• _TASK_
Only lines with the string "computer" are wanted. Pull them out of the data.

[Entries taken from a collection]

——

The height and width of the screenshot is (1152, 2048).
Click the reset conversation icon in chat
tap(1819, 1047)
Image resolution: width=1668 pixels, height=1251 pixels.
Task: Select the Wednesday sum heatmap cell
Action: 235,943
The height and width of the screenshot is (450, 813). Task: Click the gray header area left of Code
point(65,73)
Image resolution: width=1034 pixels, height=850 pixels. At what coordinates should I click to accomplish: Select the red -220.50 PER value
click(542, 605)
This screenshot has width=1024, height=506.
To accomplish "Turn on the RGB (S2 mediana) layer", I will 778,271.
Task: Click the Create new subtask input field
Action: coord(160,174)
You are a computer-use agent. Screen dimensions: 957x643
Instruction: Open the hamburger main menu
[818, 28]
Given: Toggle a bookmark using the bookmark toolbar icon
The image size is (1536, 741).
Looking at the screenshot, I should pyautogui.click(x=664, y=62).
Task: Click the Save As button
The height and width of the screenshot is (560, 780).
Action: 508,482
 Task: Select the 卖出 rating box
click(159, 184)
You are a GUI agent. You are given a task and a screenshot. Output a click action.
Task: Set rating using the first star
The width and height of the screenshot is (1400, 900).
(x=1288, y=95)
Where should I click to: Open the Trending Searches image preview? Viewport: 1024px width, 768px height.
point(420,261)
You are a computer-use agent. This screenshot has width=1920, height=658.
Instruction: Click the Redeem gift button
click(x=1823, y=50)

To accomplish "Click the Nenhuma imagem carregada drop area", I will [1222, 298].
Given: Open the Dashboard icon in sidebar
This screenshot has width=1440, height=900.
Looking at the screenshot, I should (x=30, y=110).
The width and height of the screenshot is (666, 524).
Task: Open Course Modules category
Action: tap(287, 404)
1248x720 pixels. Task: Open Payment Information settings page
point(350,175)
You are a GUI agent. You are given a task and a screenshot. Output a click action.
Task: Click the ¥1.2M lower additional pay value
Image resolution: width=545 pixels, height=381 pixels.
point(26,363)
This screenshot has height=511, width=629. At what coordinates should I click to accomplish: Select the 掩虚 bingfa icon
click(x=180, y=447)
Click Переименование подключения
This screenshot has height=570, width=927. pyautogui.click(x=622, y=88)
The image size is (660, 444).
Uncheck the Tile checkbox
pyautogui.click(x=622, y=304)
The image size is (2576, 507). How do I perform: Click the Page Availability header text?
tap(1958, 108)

——

• _SOLVED EXERCISE_
You are a computer-use agent. Screen dimensions: 957x643
You are a computer-use agent. This screenshot has width=1920, height=658.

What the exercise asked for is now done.